Julia Computing is pleased to announce a new live Julia training course being taught online on Thursday, January 26, 2017 from 8-11 am EST.
This live online course is available at no charge with your free 10 day trial subscription to O’Reilly Media’s proprietary Safari platform for online learning. Space is limited and registration closes on Thursday, January 19 at 6 pm EST.
This is the first live Julia training course being offered in partnership with O’Reilly Media, the leader in technology instruction, and more such courses are being developed. Other online Julia courses are also available through Coursera and Udemy.
The course is taught by Alan Edelman, Professor of Mathematics at MIT, co-founder of Julia Computing, co-creator of Julia, and Principal Investigator of JuliaLab@MIT.
The course schedule, registration and other information is available here.
Julia is the fastest modern high performance open source computing language for data and analytics. It combines the functionality and ease of use of R and Python with the speed of Java and C++ to deliver dramatic improvements in simplicity, speed, capacity and productivity.
Julia is lightning fast. Julia provides speed improvements up to 1,000x for insurance model estimation, 225x for parallel supercomputing image analysis and 11x for macroeconomic modeling.
Julia is easy to learn. Julia’s flexible syntax is familiar and comfortable for users of Python and R.
Julia integrates well with existing code and platforms. Users of Python, R and other languages can easily integrate their existing code into Julia.
Elegant code. Julia was built from the ground up for mathematical, scientific and statistical computing, and has advanced libraries that make coding simple and fast, and dramatically reduce the number of lines of code required – in some cases, by 90% or more.
Julia solves the two language problem. Because Julia combines the ease of use and familiar syntax of Python and R with the speed of C, C++ or Java, programmers no longer need to estimate models in one language and reproduce them in a faster production language. This saves time and reduces error and cost.
Julia users and partners include: Amazon, IBM, Intel, Microsoft, DARPA, Lawrence Berkeley National Laboratory, National Energy Research Scientific Computing Center (NERSC), Federal Aviation Administration (FAA), MIT Lincoln Labs, Moore Foundation, Nobel Laureate Thomas J. Sargent, Federal Reserve Bank of New York (FRBNY), Brazilian National Development Bank (BNDES), BlackRock, Conning, Berkery Noyes, BestX and many of the world's largest investment banks, asset managers, fund managers, foreign exchange analysts, insurers, hedge funds and regulators. Julia is being used to analyze images of the universe and research dark matter, drive parallel computing on supercomputers, diagnose medical conditions, manage 3D printers, build drones, improve air safety, provide analytics for foreign exchange trading, insurance, regulatory compliance, macroeconomic modeling, sports analytics, manufacturing and much, much more.
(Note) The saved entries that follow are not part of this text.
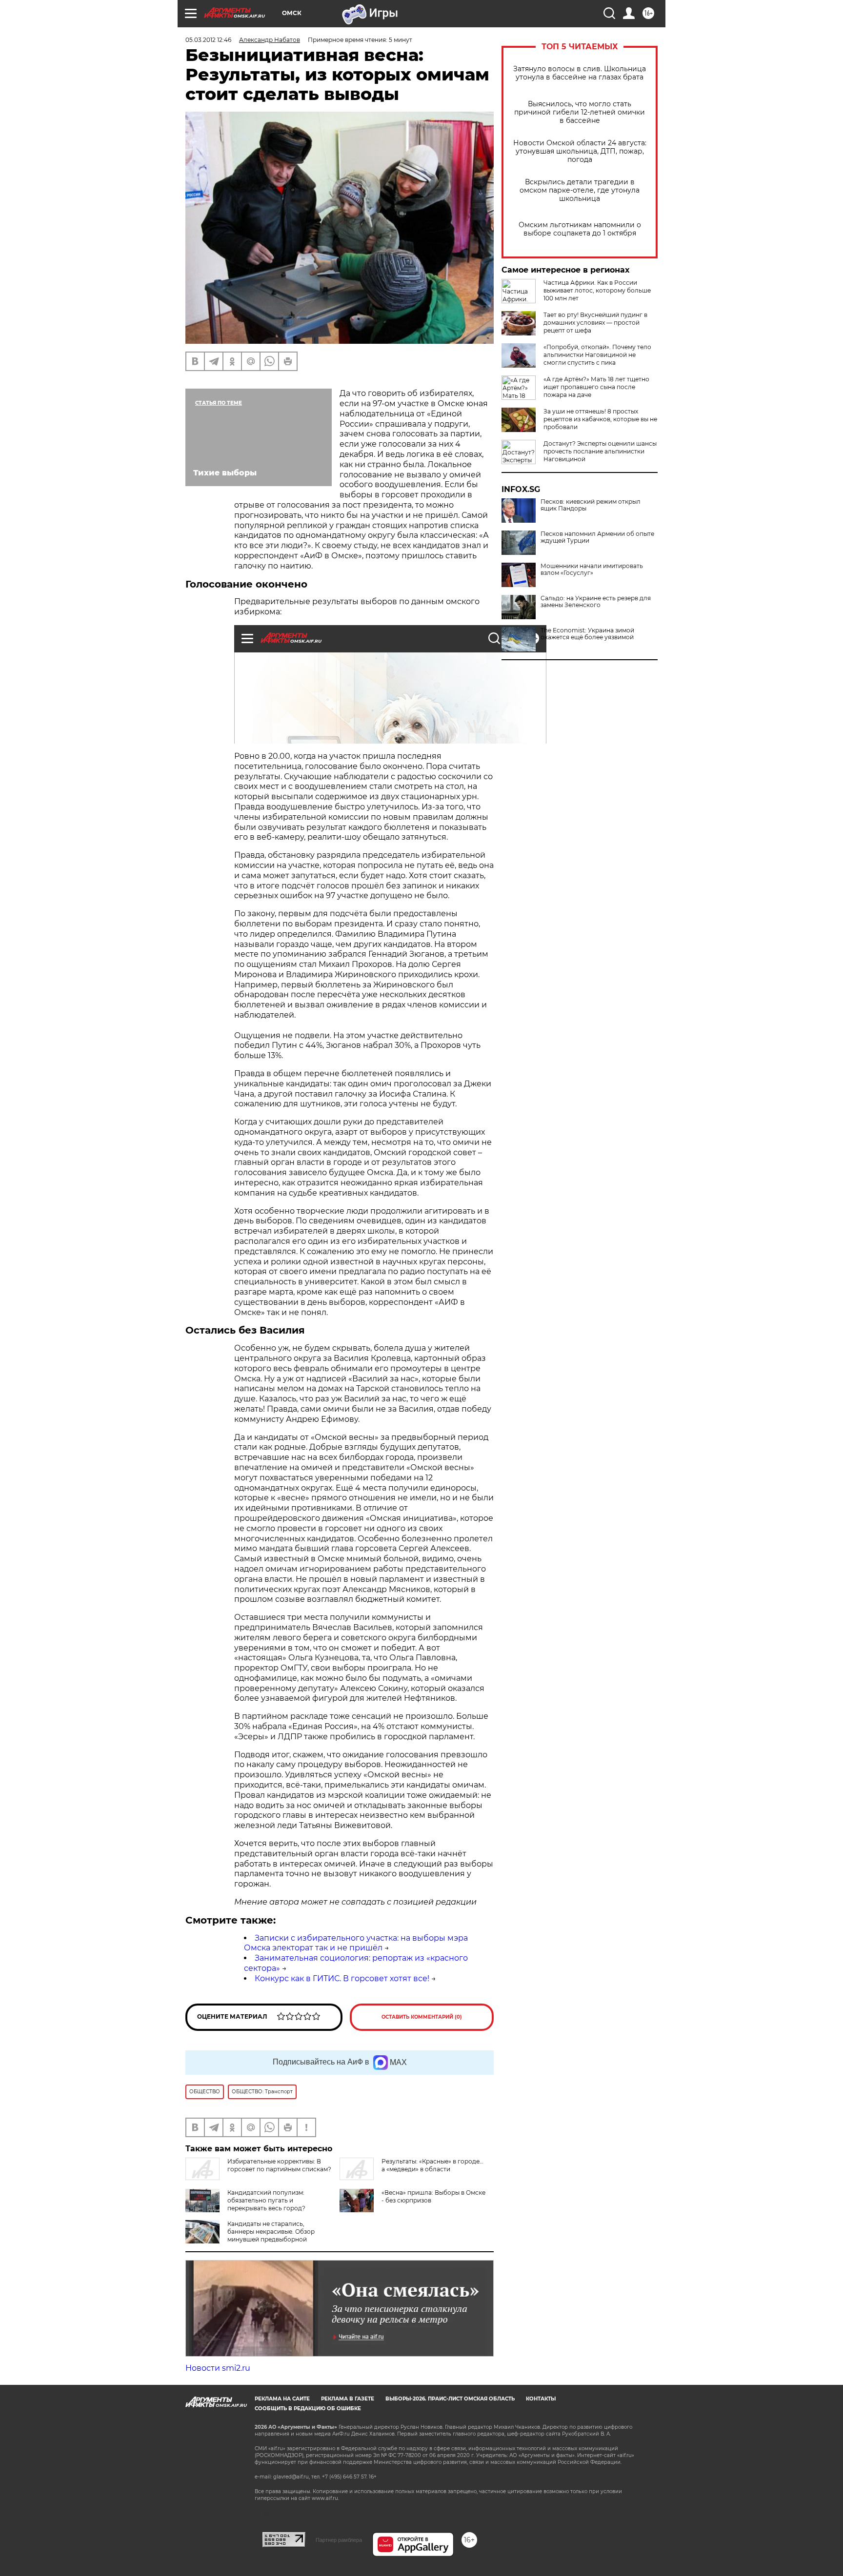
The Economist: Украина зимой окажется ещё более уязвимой (587, 634)
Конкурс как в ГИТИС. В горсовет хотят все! (342, 1978)
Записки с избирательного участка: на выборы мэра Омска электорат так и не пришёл (356, 1943)
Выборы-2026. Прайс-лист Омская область (450, 2399)
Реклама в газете (347, 2399)
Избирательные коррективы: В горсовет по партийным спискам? (279, 2165)
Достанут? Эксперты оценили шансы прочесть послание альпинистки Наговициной (600, 451)
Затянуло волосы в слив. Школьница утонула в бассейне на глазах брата (579, 73)
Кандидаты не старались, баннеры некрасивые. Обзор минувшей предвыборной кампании (271, 2235)
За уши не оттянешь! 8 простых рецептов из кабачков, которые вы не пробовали (600, 419)
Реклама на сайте (282, 2399)
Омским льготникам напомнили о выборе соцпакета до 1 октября (580, 229)
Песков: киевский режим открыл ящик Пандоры (591, 505)
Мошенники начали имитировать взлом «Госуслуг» (592, 569)
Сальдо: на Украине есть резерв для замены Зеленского (596, 602)
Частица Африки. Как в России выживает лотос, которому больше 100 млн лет (597, 290)
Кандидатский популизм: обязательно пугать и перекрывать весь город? (266, 2200)
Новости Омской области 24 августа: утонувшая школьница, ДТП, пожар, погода (579, 151)
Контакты (541, 2399)
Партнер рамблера (339, 2540)
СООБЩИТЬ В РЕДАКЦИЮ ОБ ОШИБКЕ (308, 2408)
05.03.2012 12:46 (208, 39)
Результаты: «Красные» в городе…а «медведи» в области (432, 2165)
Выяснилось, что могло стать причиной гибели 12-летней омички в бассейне (579, 112)
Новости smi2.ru (217, 2368)
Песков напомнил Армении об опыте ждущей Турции (597, 537)
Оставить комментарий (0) (421, 2017)
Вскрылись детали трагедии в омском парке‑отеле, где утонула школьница (580, 190)
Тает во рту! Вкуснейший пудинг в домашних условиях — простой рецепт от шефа (595, 322)
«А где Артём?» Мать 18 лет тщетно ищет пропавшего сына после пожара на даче (596, 386)
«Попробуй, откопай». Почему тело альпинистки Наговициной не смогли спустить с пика (597, 354)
Alan Edelman is Professor of Applied Mathematics at MIT, co-founder of Julia Computing, co-creator of Julia, and Principal Investigator of JuliaLab@MIT. In 2004, Edelman founded Interactive Supercomputing (recently acquired by Microsoft). He received the B.S. & M.S. degrees in mathematics from Yale in 1984, and the Ph.D. in applied mathematics from MIT in 1989 under the direction of Lloyd N. Trefethen. Following a year at Thinking Machines Corp and at CERFACS in France, Edelman went to U.C. Berkeley as a Morrey Assistant Professor and Lewy Fellow, 1990-93. He joined the MIT faculty in applied mathematics in 1993. Edelman's research interests include high performance computing, numerical computation, linear algebra and stochastic eigenanalysis (random matrix theory). He has consulted for Akamai, IBM, Pixar, and NKK Japan among other corporations. A Sloan fellow, Edelman received an NSF Faculty Career award in 1995. He has received numerous awards, among them the Gordon Bell Prize and Householder Prize (1990), the Chauvenet Prize (1998), the Edgerly Science Partnership Award (1999), the SIAM Activity Group on Linear Algebra Prize (2000), and the Lester R. Ford Award, (2005). In 2011, Edelman was selected a Fellow of SIAM, for his contributions in bringing together mathematics and industry in the areas of numerical linear algebra, random matrix theory, and parallel computing.
Julia Computing was founded in 2015 by the co-creators of the Julia language to provide support to businesses and researchers who use Julia.